Sebagai tanggapan, Timnas AMIN mengusulkan agar Jokowi mengajukan cuti sementara sesuai ketentuan Pasal 281 ayat (1) Undang-undang Nomor 7 Tahun 2017 tentang Pemilu.
Pasal ini menegaskan bahwa presiden dan wapres dapat ikut kampanye peserta pemilu dengan syarat menjalani cuti di luar tanggungan negara.
"Kami mengusulkan Jokowi untuk cuti sementara selama proses pemilu. Hal ini dilakukan untuk menghindari konflik kepentingan dan memastikan bahwa pemilu berlaku jujur dan transparan," ungkap Fadhly.
BACA JUGA:Anies Tujukkan Sikap Sasageyo Ala Anime Attack on Titan di Debat Capres, Ini Makna Mendalamnya..
BACA JUGA:Jokowi Absen di HUT ke 51 PDIP , PDIP: Memang Tidak Diundang
Lebih lanjut, Fadhly menekankan bahwa keterlibatan seorang presiden yang tidak netral dapat berdampak serius pada integritas dan legitimasi proses pemilihan serta stabilitas politik negara.
Ia menyatakan bahwa Jokowi sebagai presiden harus bertindak adil dan netral untuk memastikan semua pihak yang bersaing memiliki peluang yang setara.
"Presiden yang tidak netral dapat memengaruhi proses pemilihan dengan berbagai cara, seperti memanipulasi sumber daya negara, menggunakan kekuasaan politik untuk menguntungkan kandidat atau partai tertentu, atau bahkan mengintervensi secara langsung dalam penghitungan suara," tegas Fadhly.

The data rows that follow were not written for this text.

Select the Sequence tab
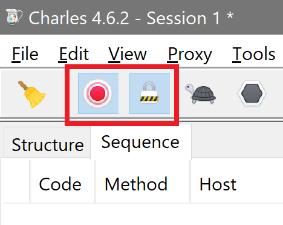 coord(141,142)
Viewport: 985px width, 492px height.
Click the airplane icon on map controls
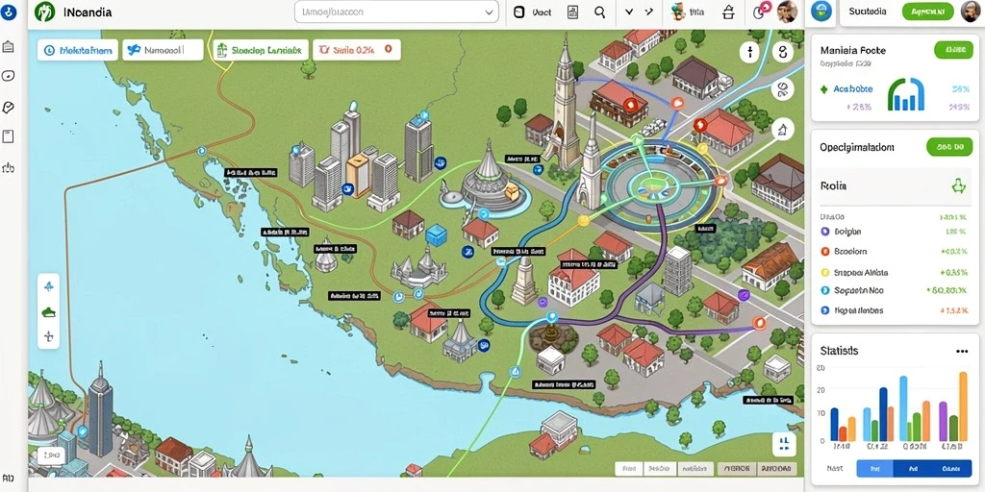point(49,286)
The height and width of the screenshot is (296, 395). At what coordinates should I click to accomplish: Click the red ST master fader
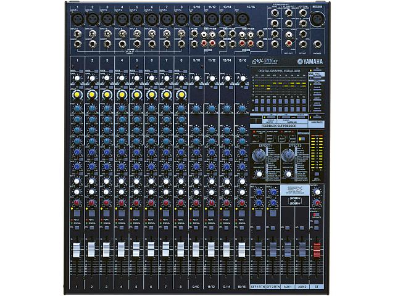pos(317,250)
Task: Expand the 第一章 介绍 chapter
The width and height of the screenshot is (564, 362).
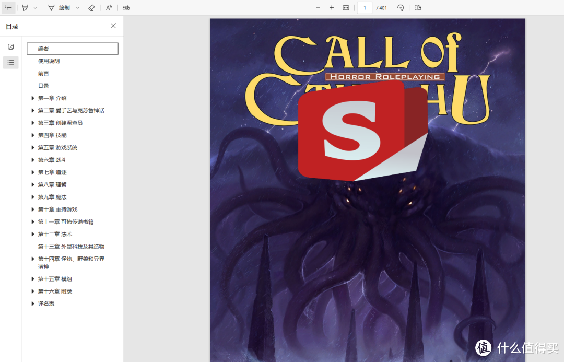Action: [x=33, y=98]
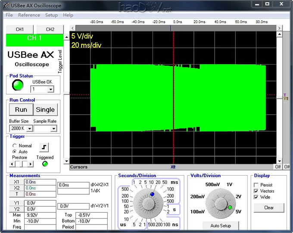Click the green Pod Status indicator light
This screenshot has height=233, width=293.
pyautogui.click(x=18, y=86)
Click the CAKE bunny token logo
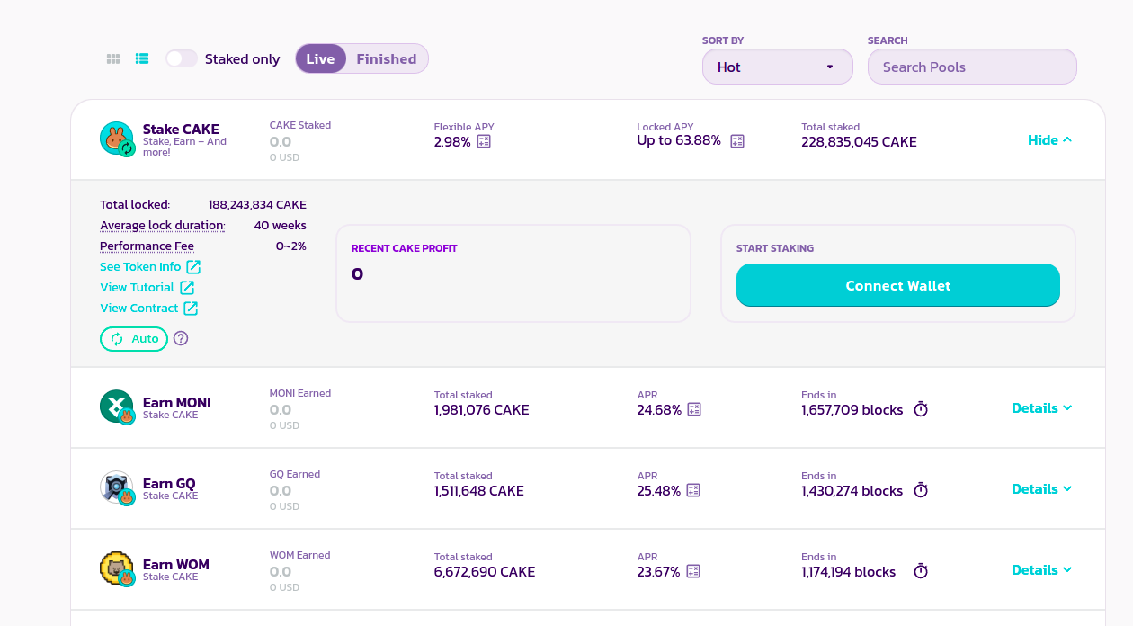1133x626 pixels. pos(117,139)
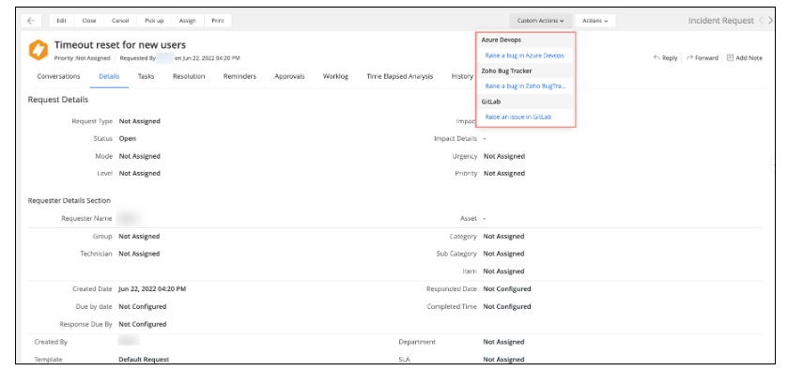Image resolution: width=788 pixels, height=371 pixels.
Task: Click the Add Note icon
Action: click(x=730, y=58)
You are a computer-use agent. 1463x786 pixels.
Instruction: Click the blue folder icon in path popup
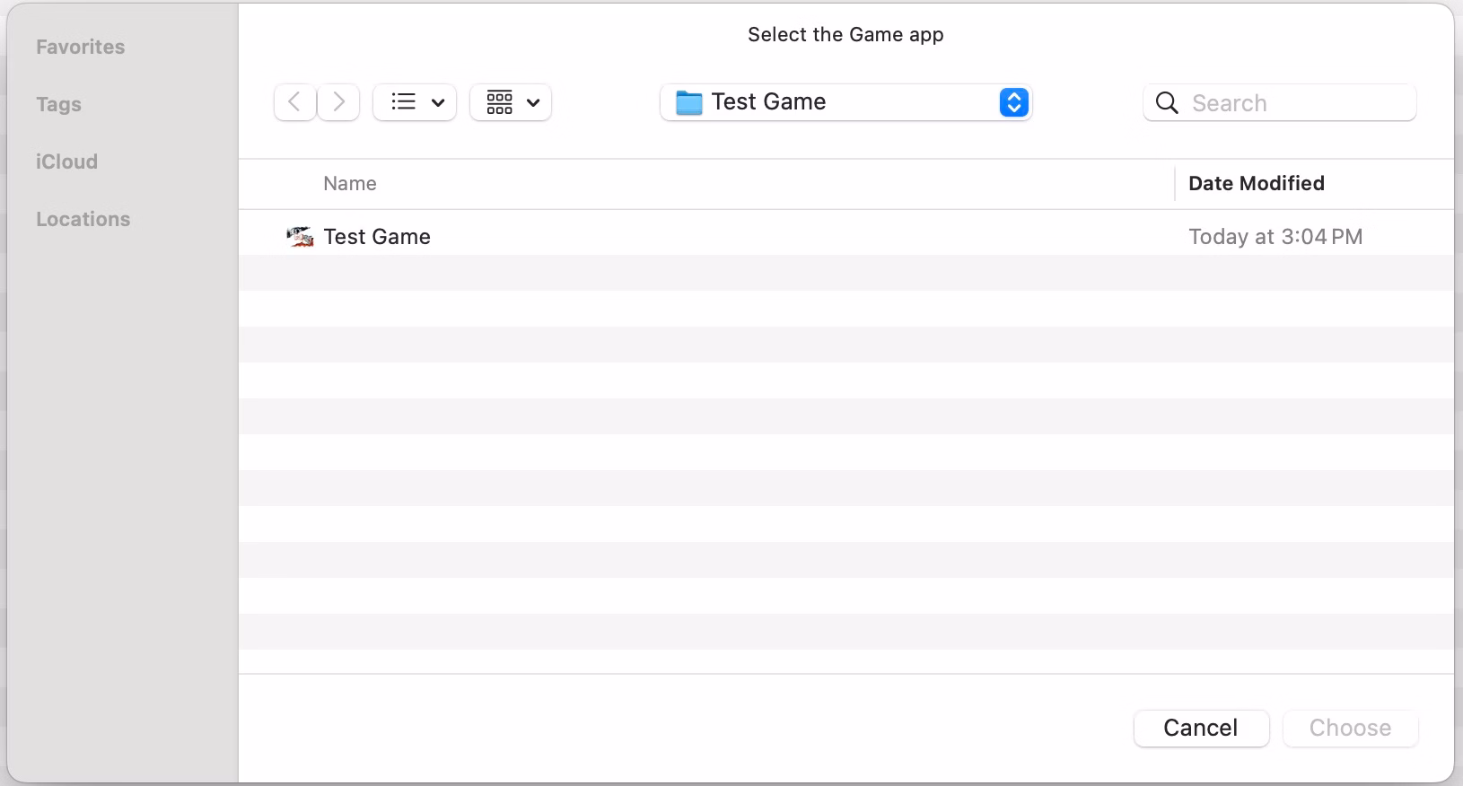click(x=688, y=103)
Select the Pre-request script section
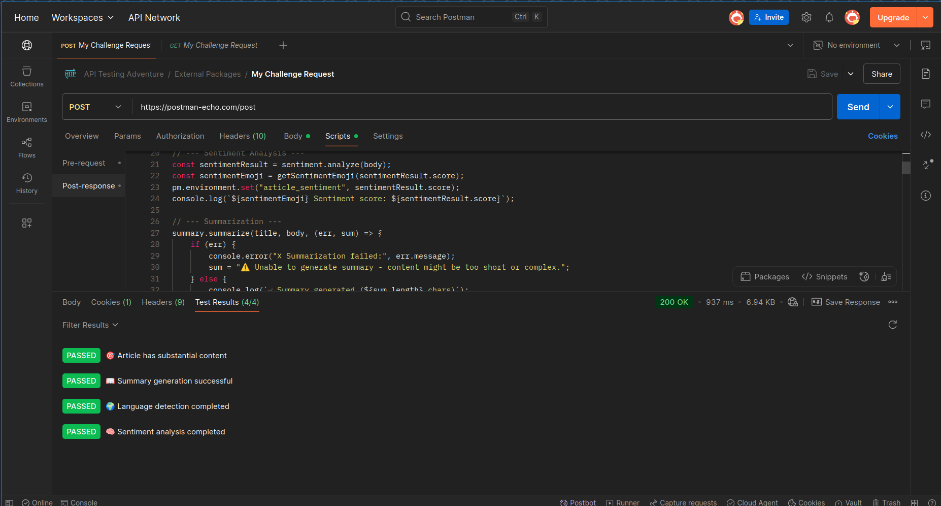Image resolution: width=941 pixels, height=506 pixels. pos(84,163)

Timnas AMIN menilai bahwa jika presiden terlihat tidak netral, hal tersebut dapat merugikan integritas pemilu dan mengakibatkan kehilangan kepercayaan publik terhadap proses demokratis.
Mereka menegaskan bahwa sikap netralitas presiden sangat penting untuk menjaga prinsip-prinsip dasar demokrasi dan kelancaran proses pemilihan yang adil. (*)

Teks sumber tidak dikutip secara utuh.